- _Atividades solicitadas_:
a: Liste, na ordem em que aparecem, todas as pessoas mencionadas pelo nome no texto sobre a Internet e a mudança do mundo.
b: Por favor, dê continuidade ao texto sobre a Internet e a mudança do mundo a partir da última frase apresentada.

- _Texto fornecido_:
※
Não é à toa que vemos tanta gente jovem (e outros nem tão jovens) motivada e engajada com a rede, com o software livre, com o acesso livre às publicação e produção intelectual de toda ordem, com a ampliação do uso da Web pela população mais pobre, etc.
São atos e gestos que nos levam para direções humanas, que nos engajam em lutas interessantes, nos motivam e mesmo nos dão a sensação da mudança de um mundo A para o mundo B.
Isso é um fato inegável.
Estamos entrando como diz o Chris Anderson em uma mudança de época e não apenas vivendo uma época de mudanças.
Citando Lévy no livro Cibercultura, que diz algo assim:
A rede é uma janela de oportunidade que podemos usar para ajudar na direção da mudança. É um projeto aberto e não fechado, que depende do engajamento das pessoas em usá-la para desenvolver o humanismo e a inteligência coletiva.
Não resta dúvida que da mesma maneira que o livro causou todas as revoluções, criou condições de ideias novas circularem e a sociedade humana nunca mais foi a mesma.
Mas lembra-se também que os nazistas usaram a inteligência coletiva para o holocausto, que Hitler tinha uma vasta biblioteca e que a Europa com toda a sua literatice foi palco das maiores chacinas do século passado.
Cultura, livro não levaram ninguém ao Nirvana!
À luz.
Muita gente achou que o livro ia dar conta do recado, não deu!
O que acho interessante na frase do Saramago é justamente isso.
Ele não diz: a Internet não veio mudar o mundo.
Veio ajudar a adaptar o mundo a uma nova realidade de 7 bilhões de cabeças, digo eu.
Mas ele diz: a Internet não veio salvar o mundo.
E nisso eu concordo inteiramente com ele.
Ela possibilita mudanças, mas não salvá-lo.
E filosoficamente estou na linha de Arnold Toynbee que acreditava no final de sua vida de historiador, depois de conhecer diversas civilizações do passado, que a tentativa de mudança da sociedade só passaria pela mudança do próprio ser humano, no como ele faz as coisas e não necessariamente apenas no que ele faz, seja usando um livro ou um terminal de computador.
Um encontro entre a prática e a ética, emboladas, dialéticamente.
Nem uma, nem outra, mas as duas.
Os meios e os fins integrados.
Acrescentaria, enfim, que basicamente a mudança está na maneira que nos relacionamos com o nosso ego, no qual estão embutidos todos os condicionamentos sociais, aonde somos coisificados e ao invés de termos liberdade de escolha, repetimos padrões, achando que estamos inventando, quando, na verdade, rodando um programa interno na nossa cabecinha condicionada à procura das migalhas sociais de reconhecimento.
※
- _Dados fornecidos_:
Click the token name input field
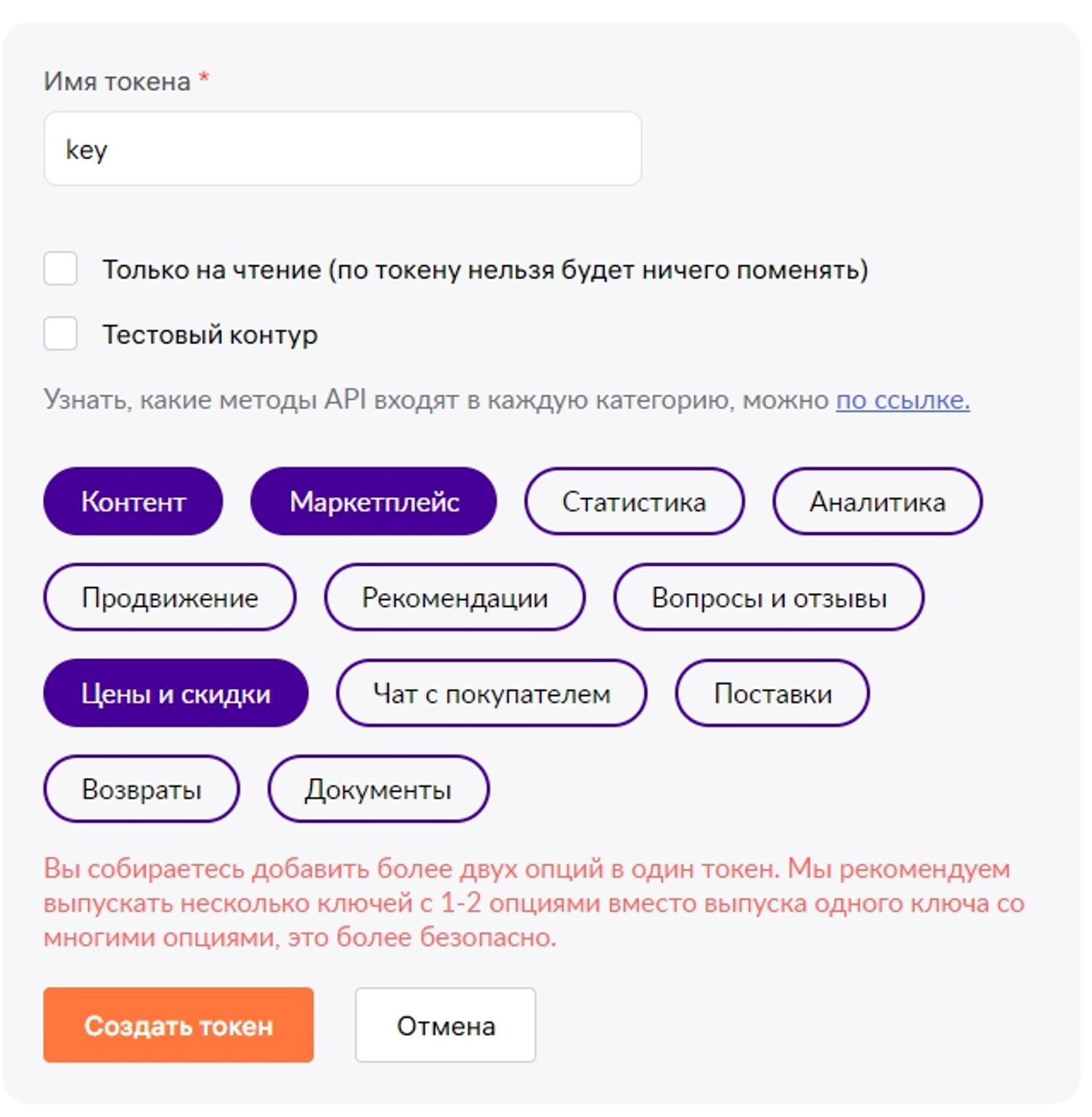The height and width of the screenshot is (1117, 1092). (x=342, y=148)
※
- _Respostas do exercício_:
a:
Chris Anderson
Lévy
Hitler
Saramago
Arnold Toynbee

b:
Ou como diz um pensador que gosto bastante:
Pensar pela própria cabeça implica o enfrentamento dos dogmas – Gustavo Bernardo – também da minha coleção de frases.
Conseguir enxergar isso de fora e caminhar na direção do encontro e das pessoas, é algo difícil, com ou sem Internet.
Fiz um pouco essa discussão aqui: “A Internet traz felicidade?”
É um bom ponto de discussão para todos nós que estamos engajados nessa luta atual pela difusão do que a rede traz de positivo para a sociedade.
Cuidado para não querer fazer dessa luta algo que alimente apenas o seu próprio ego!
Não vamos criar falsas ilusões.
A história nos mostra que o novo poder, seja ele qual for, se não houver uma mudança filosófica de como fazemos as coisas e olhamos as outras pessoas, trará os mesmos vícios dos anteriores.
É o que penso e neste aspecto estou fechado tanto com o Lévy como o Saramago: a Internet é uma estrada, mas quem coloca o carro nela sempre serão as pessoas, que terão que lutar internamente com os dogmas gravados na placa-mãe do ego para construir algo verdadeiramente novo e humano.
Para quem acha o papo esotérico e gosta de alguns fatos, sugiro a leitura do livro:
A Cientista que curou seu próprio cérebro.
Mostra que há dois lados claros na nossa cabeça e que um, o falante e condicionado, nos limita os sentidos.
Ela teve o derrame justamente naquele que fala…o que podemos chamar popularmente de ego.
Um papo longo, mas interessante.
E você o que diz ou vota?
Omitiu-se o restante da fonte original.